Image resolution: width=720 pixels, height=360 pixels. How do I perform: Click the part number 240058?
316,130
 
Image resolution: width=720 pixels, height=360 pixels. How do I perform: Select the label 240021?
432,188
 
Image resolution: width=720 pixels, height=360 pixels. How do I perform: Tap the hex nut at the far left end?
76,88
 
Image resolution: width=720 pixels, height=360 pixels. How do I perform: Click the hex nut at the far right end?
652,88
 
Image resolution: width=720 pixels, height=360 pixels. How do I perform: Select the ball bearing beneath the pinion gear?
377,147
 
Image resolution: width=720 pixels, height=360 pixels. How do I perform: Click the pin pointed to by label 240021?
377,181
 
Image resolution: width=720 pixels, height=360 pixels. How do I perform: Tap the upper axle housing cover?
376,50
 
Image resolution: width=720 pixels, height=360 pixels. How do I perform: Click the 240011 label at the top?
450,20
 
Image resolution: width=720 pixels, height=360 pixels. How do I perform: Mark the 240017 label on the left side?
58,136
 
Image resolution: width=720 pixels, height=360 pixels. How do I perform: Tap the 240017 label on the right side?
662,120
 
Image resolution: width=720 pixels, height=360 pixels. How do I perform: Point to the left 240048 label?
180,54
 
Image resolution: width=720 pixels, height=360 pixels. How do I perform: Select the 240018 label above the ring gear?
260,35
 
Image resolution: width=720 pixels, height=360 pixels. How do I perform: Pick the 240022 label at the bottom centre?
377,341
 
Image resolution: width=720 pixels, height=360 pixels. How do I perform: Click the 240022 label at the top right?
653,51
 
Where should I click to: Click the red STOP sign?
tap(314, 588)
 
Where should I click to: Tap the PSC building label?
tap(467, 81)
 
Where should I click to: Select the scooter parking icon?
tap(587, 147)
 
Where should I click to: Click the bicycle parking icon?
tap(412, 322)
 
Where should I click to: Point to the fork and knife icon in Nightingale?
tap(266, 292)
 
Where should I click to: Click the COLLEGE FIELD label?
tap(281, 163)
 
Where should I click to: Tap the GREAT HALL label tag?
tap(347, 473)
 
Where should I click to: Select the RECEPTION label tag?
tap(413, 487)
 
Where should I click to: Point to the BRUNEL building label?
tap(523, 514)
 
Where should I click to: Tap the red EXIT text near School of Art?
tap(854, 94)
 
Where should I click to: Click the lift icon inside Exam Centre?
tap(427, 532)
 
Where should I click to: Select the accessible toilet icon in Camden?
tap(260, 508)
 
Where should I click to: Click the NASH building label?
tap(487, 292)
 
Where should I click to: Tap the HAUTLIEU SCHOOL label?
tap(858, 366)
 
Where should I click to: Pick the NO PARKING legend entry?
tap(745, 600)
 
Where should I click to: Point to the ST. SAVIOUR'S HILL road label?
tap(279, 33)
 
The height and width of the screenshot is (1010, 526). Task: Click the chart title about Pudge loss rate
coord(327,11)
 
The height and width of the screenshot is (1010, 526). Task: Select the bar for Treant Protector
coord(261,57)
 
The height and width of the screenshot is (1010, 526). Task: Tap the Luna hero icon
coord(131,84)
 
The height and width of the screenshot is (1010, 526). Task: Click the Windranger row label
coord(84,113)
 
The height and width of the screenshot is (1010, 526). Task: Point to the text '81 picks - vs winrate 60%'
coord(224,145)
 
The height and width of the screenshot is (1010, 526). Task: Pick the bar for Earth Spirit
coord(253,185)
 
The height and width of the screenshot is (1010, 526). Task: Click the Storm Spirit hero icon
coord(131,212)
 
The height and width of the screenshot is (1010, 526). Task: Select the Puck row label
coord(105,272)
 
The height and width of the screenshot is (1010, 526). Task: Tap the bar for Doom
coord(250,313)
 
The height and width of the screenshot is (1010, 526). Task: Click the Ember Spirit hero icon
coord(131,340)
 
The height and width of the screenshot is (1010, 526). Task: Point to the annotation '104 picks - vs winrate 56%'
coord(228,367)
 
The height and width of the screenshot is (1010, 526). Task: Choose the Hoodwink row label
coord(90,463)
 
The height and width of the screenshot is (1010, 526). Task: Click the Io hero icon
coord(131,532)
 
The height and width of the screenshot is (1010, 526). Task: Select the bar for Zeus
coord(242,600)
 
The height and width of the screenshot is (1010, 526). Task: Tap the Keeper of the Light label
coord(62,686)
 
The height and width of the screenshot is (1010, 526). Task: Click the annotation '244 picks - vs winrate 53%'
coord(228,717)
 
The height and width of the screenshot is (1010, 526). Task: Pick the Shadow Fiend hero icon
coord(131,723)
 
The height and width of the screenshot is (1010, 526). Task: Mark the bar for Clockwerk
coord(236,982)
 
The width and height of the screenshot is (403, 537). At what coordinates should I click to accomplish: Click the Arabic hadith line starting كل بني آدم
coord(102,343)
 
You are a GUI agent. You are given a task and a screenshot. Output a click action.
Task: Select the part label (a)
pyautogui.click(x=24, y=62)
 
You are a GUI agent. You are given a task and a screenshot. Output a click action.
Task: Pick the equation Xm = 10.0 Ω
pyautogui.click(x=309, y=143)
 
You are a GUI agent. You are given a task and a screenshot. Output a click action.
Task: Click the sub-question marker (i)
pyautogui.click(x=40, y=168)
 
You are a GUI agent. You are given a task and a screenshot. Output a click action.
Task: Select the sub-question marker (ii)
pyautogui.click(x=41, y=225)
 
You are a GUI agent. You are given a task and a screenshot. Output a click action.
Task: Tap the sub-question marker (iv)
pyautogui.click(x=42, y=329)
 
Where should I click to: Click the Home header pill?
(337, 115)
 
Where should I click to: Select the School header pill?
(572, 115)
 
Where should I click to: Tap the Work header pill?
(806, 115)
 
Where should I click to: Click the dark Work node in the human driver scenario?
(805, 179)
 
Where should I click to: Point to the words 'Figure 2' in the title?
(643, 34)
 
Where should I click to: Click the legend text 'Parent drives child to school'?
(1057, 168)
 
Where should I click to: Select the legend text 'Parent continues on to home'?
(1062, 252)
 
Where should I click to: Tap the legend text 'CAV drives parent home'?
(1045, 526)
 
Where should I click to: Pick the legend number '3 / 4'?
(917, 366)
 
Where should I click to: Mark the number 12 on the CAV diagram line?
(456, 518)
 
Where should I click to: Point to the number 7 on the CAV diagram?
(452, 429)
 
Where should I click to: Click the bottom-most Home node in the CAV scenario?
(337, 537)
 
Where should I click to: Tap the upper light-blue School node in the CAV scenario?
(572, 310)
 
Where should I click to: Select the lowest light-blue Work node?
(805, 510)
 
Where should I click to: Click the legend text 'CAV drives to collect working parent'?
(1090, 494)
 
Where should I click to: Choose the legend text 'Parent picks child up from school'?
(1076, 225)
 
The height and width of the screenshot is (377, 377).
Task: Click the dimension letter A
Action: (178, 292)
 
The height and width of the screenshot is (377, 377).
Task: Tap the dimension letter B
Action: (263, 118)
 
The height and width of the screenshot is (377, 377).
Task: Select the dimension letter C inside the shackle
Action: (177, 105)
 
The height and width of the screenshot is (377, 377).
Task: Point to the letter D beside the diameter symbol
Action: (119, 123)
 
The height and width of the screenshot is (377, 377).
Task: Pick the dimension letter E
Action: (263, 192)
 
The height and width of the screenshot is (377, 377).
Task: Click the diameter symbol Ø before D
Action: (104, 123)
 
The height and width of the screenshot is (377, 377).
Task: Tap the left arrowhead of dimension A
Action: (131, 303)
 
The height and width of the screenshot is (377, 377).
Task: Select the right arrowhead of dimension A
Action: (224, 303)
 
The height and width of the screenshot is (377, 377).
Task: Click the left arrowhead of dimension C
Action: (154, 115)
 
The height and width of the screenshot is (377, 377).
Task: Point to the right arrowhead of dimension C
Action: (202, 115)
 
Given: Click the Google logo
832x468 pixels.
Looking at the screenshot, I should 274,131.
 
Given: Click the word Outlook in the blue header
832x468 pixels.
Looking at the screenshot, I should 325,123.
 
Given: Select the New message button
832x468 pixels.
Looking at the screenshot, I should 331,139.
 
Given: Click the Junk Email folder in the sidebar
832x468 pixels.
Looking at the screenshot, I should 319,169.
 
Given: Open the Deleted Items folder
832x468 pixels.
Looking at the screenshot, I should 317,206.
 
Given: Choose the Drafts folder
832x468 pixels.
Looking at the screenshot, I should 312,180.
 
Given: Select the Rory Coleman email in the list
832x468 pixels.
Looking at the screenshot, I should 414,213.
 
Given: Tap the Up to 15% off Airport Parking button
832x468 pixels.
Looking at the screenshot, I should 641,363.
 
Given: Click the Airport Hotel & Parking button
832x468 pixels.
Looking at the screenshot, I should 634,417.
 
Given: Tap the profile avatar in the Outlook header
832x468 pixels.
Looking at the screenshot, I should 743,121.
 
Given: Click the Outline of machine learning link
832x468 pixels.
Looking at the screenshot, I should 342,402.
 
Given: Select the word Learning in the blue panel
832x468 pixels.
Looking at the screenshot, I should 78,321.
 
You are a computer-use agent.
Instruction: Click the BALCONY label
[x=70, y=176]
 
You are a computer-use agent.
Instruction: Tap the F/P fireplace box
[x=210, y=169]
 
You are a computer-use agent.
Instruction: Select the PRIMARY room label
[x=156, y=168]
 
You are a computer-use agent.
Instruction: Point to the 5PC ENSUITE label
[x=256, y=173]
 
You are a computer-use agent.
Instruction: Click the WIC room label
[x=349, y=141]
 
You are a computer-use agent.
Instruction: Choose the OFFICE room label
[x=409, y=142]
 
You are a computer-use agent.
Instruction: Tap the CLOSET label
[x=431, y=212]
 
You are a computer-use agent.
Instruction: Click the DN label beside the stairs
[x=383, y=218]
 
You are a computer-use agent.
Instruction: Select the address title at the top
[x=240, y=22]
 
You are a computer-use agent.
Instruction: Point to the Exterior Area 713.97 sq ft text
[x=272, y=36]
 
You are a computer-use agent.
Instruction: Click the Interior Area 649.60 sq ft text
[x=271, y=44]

• **What to work on**: Rewrite the lines from the one containing "Windranger row label" through the one containing "coord(131,340)", both included, swapping "hero icon" for "hero portrait" wherever it appears and leaving everything else unchanged.

• **Problem solution**:
The height and width of the screenshot is (1010, 526). Task: Click the Windranger row label
coord(84,113)
 
The height and width of the screenshot is (1010, 526). Task: Point to the text '81 picks - vs winrate 60%'
coord(224,145)
 
The height and width of the screenshot is (1010, 526). Task: Pick the bar for Earth Spirit
coord(253,185)
 
The height and width of the screenshot is (1010, 526). Task: Click the Storm Spirit hero portrait
coord(131,212)
 
The height and width of the screenshot is (1010, 526). Task: Select the Puck row label
coord(105,272)
 
The height and width of the screenshot is (1010, 526). Task: Tap the bar for Doom
coord(250,313)
 
The height and width of the screenshot is (1010, 526). Task: Click the Ember Spirit hero portrait
coord(131,340)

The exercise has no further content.